*What to produce:*
Everything from the line containing "How do I perform: Select" to the last line of the material below must be retyped exactly, both ends included; skip the pictures.

- Opening Delimiter -

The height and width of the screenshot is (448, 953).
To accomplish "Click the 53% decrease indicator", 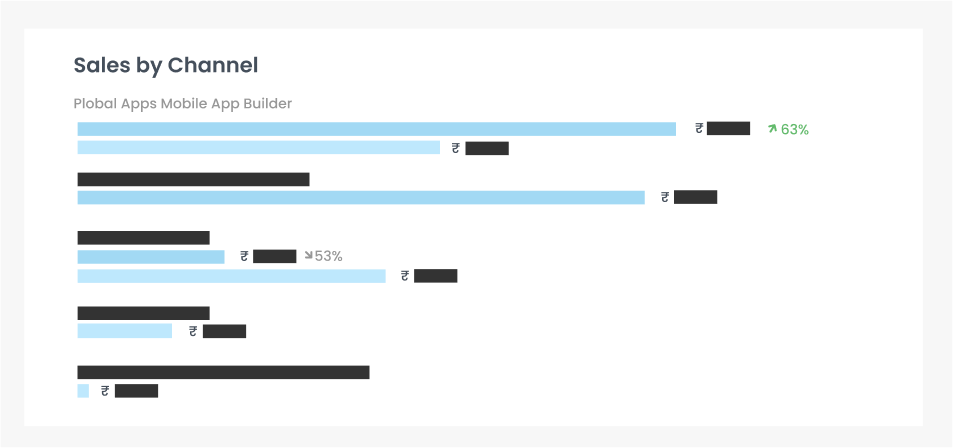I will 323,257.
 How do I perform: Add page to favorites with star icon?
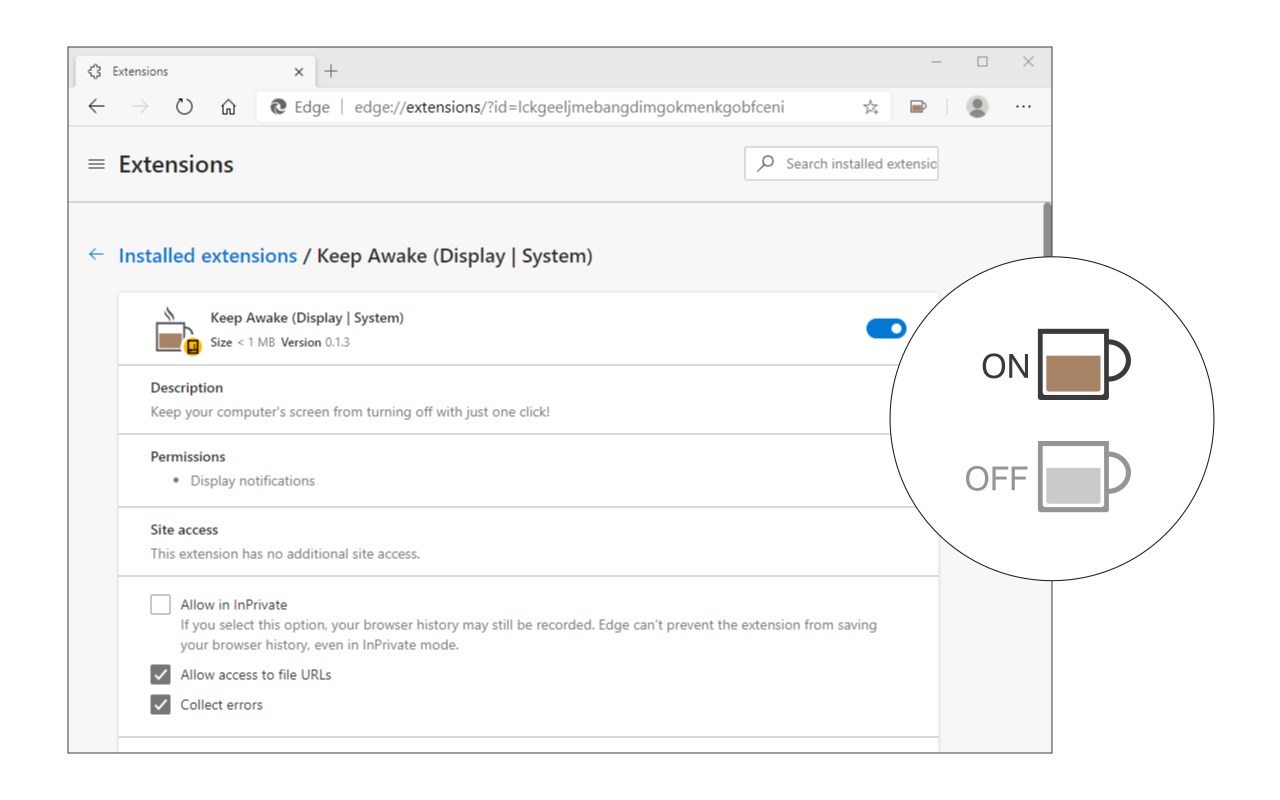coord(870,107)
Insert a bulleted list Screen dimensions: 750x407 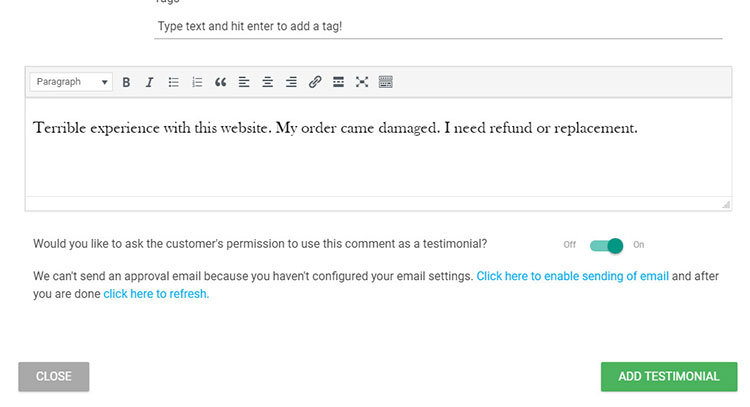pyautogui.click(x=173, y=82)
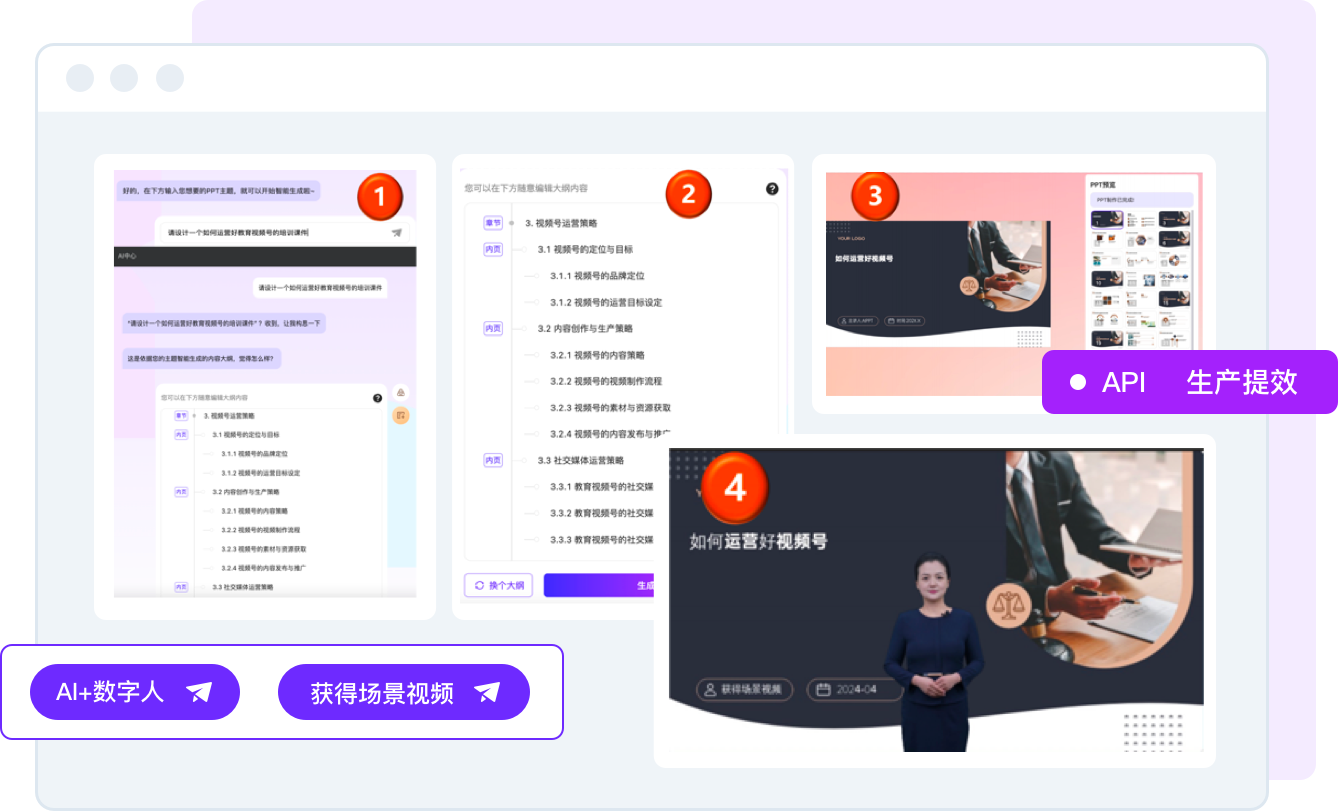Viewport: 1338px width, 812px height.
Task: Click the help question mark in panel 2
Action: tap(772, 189)
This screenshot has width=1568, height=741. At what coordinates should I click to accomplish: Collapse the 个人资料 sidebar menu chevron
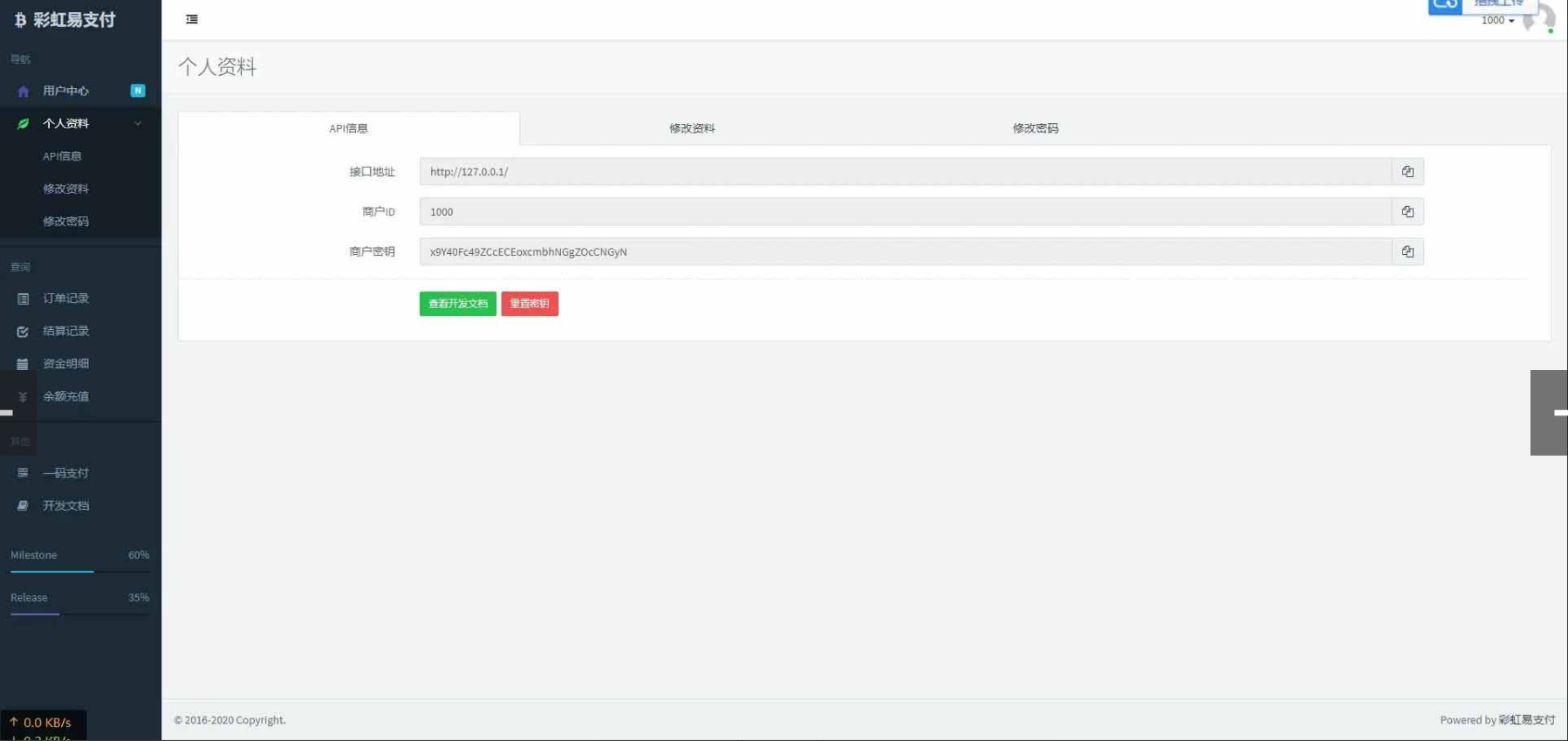(138, 124)
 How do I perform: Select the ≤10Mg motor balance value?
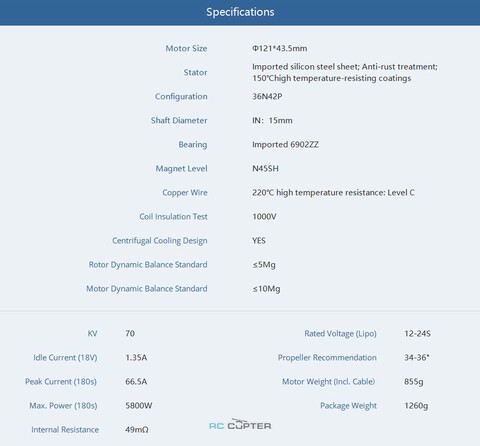(x=266, y=289)
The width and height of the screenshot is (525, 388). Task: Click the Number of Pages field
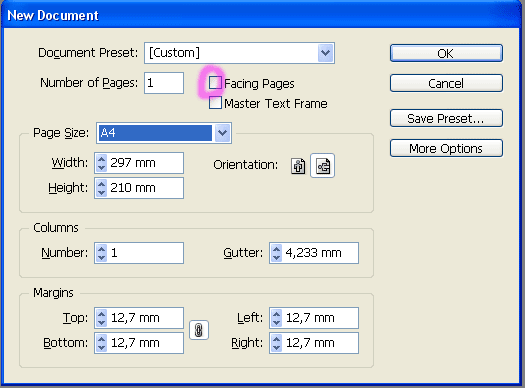[164, 83]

- Closing Delimiter -

*Output of the exercise:*
 How do I perform: Select the ≤10Mg motor balance value?
(x=266, y=289)
The width and height of the screenshot is (525, 388). Task: Click the Number of Pages field
[164, 83]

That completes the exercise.